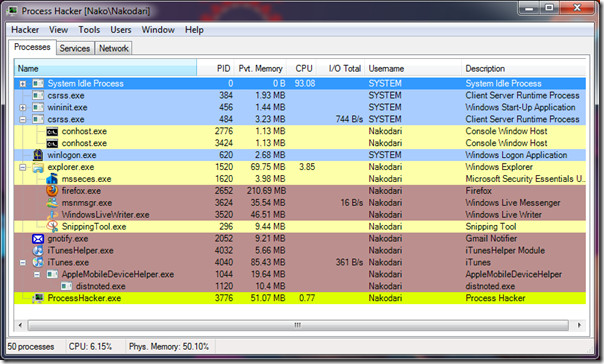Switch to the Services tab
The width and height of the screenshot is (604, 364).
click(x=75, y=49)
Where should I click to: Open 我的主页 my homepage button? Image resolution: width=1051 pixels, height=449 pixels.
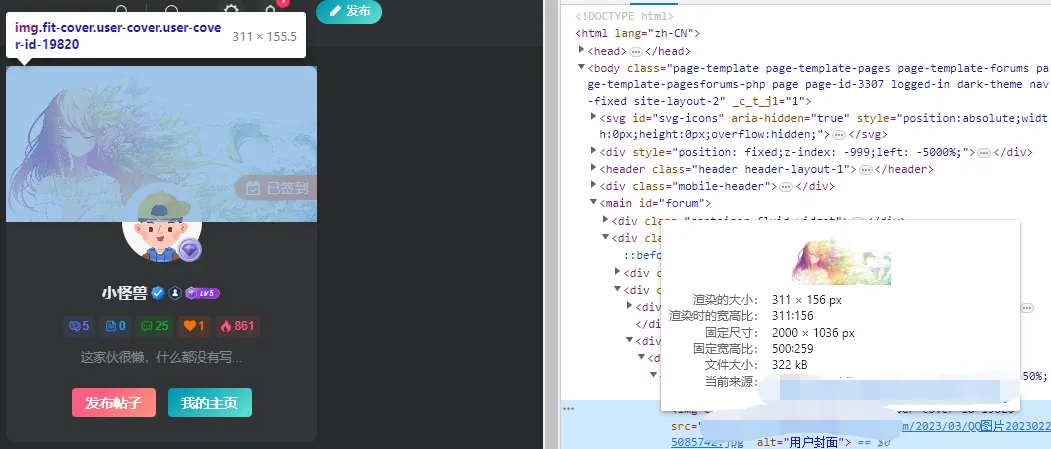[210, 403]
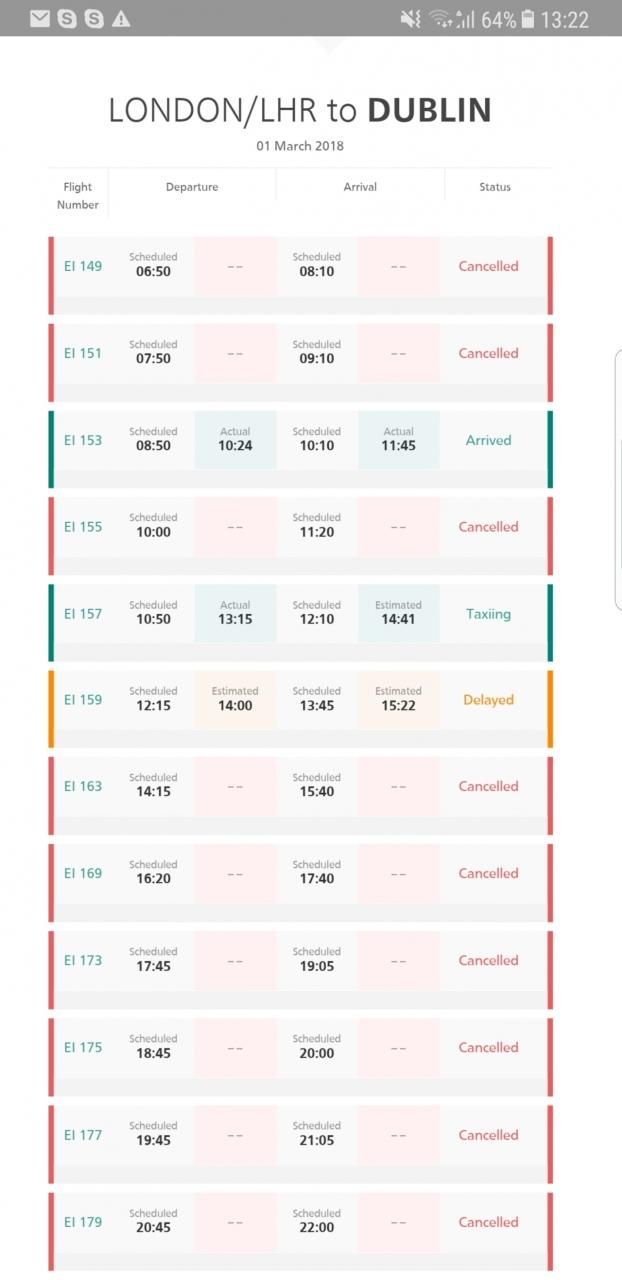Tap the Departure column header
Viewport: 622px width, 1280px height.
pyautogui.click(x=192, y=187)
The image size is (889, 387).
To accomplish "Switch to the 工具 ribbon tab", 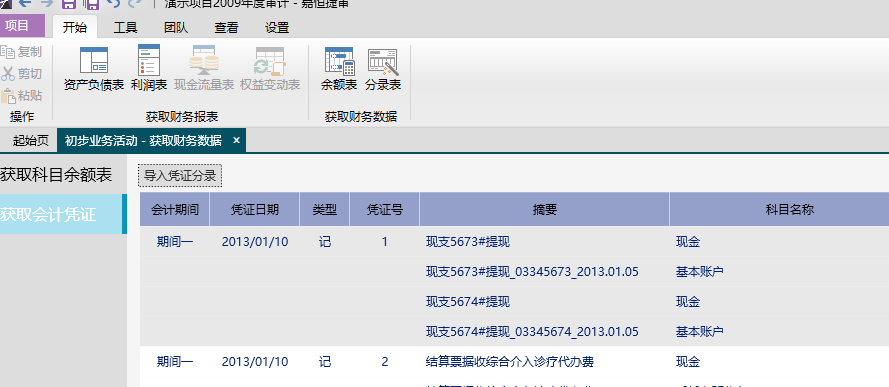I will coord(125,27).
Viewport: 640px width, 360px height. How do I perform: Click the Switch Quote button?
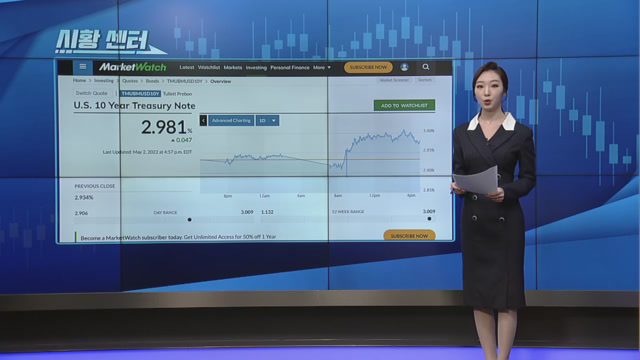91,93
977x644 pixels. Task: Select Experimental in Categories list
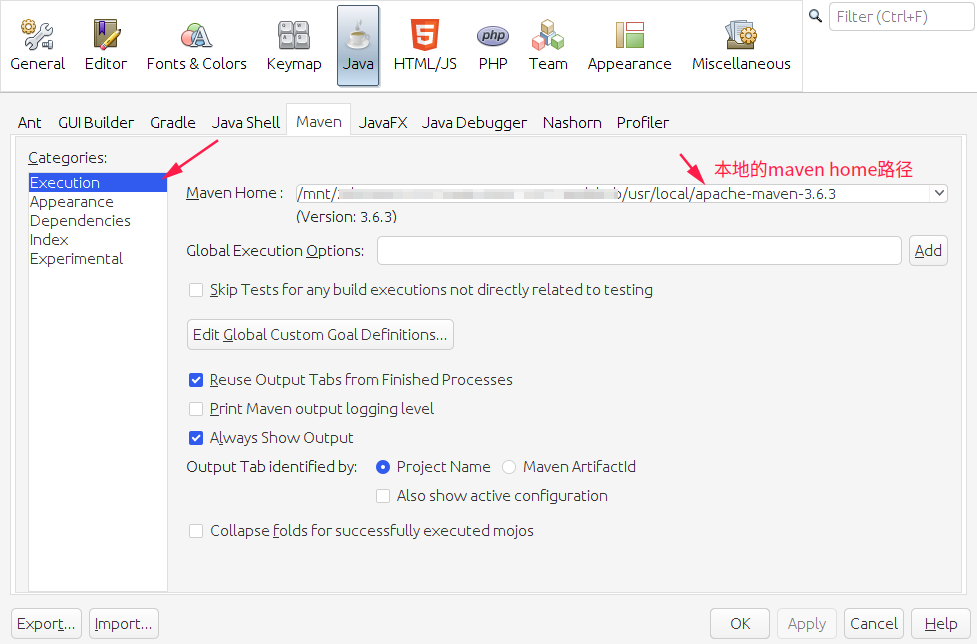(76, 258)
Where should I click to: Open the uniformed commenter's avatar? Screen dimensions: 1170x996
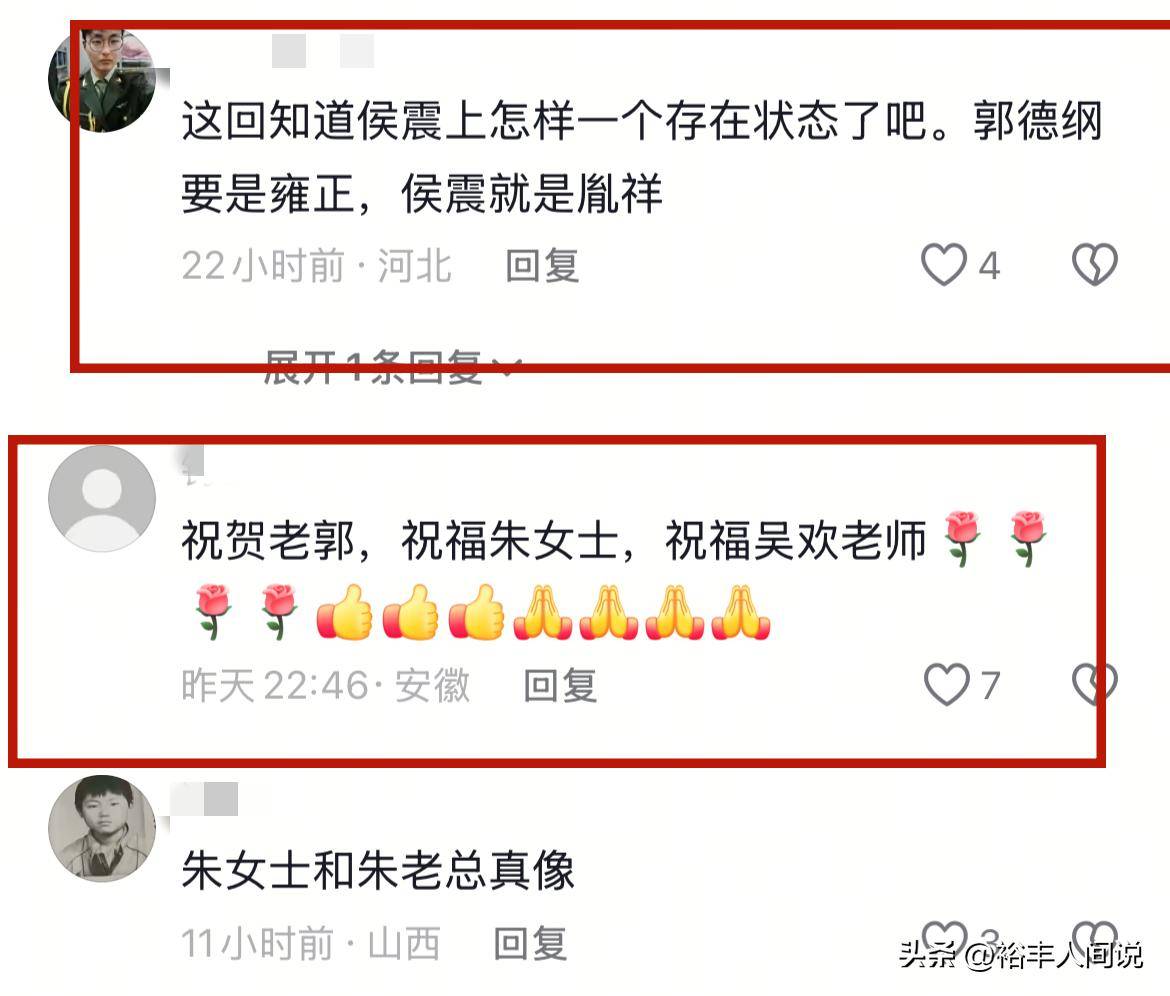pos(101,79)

(BRIEF):
Leave the pictures out, and copy exactly each line from the one containing "Where should I click to: Open the" through the final line of the data.

(RESULT OF THE EXERCISE):
Where should I click to: Open the uniformed commenter's avatar? Screen dimensions: 1170x996
pos(101,79)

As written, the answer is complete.